Your assignment:
Your output should repeat the entries below exactly. It should contain no images.

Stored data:

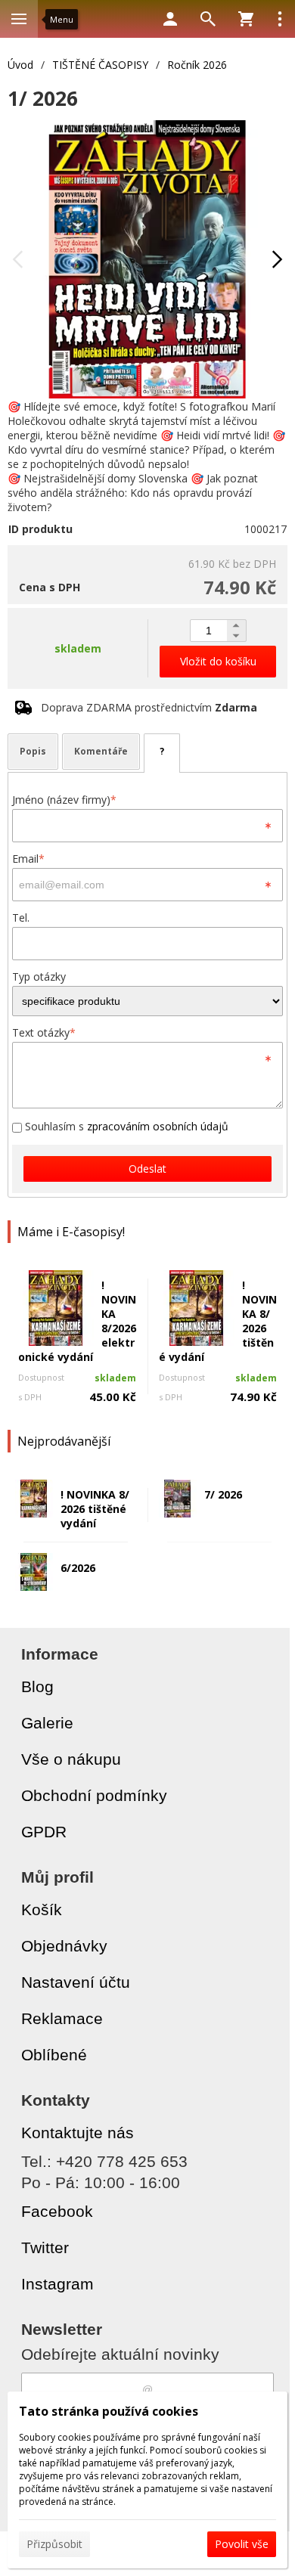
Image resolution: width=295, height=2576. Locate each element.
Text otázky (44, 1032)
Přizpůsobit (54, 2544)
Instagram (57, 2283)
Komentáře (101, 751)
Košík (41, 1909)
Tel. (21, 917)
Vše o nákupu (71, 1759)
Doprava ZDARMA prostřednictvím (149, 707)
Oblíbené (54, 2054)
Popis (33, 751)
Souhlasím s (125, 1126)
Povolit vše (242, 2544)
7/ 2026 (223, 1494)
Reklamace (62, 2018)
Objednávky (64, 1945)
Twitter (45, 2247)
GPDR (44, 1831)
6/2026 (78, 1568)
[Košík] (246, 19)
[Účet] (170, 19)
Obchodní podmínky (94, 1795)
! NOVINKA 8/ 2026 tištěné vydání (95, 1508)
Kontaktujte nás (77, 2132)
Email (28, 858)
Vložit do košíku (218, 661)
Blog (37, 1686)
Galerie (47, 1722)
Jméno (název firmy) (64, 799)
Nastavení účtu (75, 1982)
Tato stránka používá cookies (108, 2411)
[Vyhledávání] (208, 19)
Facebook (57, 2211)
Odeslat (147, 1168)
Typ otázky (39, 976)
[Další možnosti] (280, 19)
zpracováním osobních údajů (157, 1126)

Answer to the exercise:
Image resolution: width=295, height=2576. Locate each element.
Text otázky (44, 1032)
Přizpůsobit (54, 2544)
Instagram (57, 2283)
Komentáře (101, 751)
Košík (41, 1909)
Tel. (21, 917)
Vše o nákupu (71, 1759)
Doprava ZDARMA prostřednictvím (149, 707)
Oblíbené (54, 2054)
Popis (33, 751)
Souhlasím s (125, 1126)
Povolit vše (242, 2544)
7/ 2026 (223, 1494)
Reklamace (62, 2018)
Objednávky (64, 1945)
Twitter (45, 2247)
GPDR (44, 1831)
6/2026 (78, 1568)
[Košík] (246, 19)
[Účet] (170, 19)
Obchodní podmínky (94, 1795)
! NOVINKA 8/ 2026 tištěné vydání (95, 1508)
Kontaktujte nás (77, 2132)
Email (28, 858)
Vložit do košíku (218, 661)
Blog (37, 1686)
Galerie (47, 1722)
Jméno (název firmy) (64, 799)
Nastavení účtu (75, 1982)
Tato stránka používá cookies (108, 2411)
[Vyhledávání] (208, 19)
Facebook (57, 2211)
Odeslat (147, 1168)
Typ otázky (39, 976)
[Další možnosti] (280, 19)
zpracováním osobních údajů (157, 1126)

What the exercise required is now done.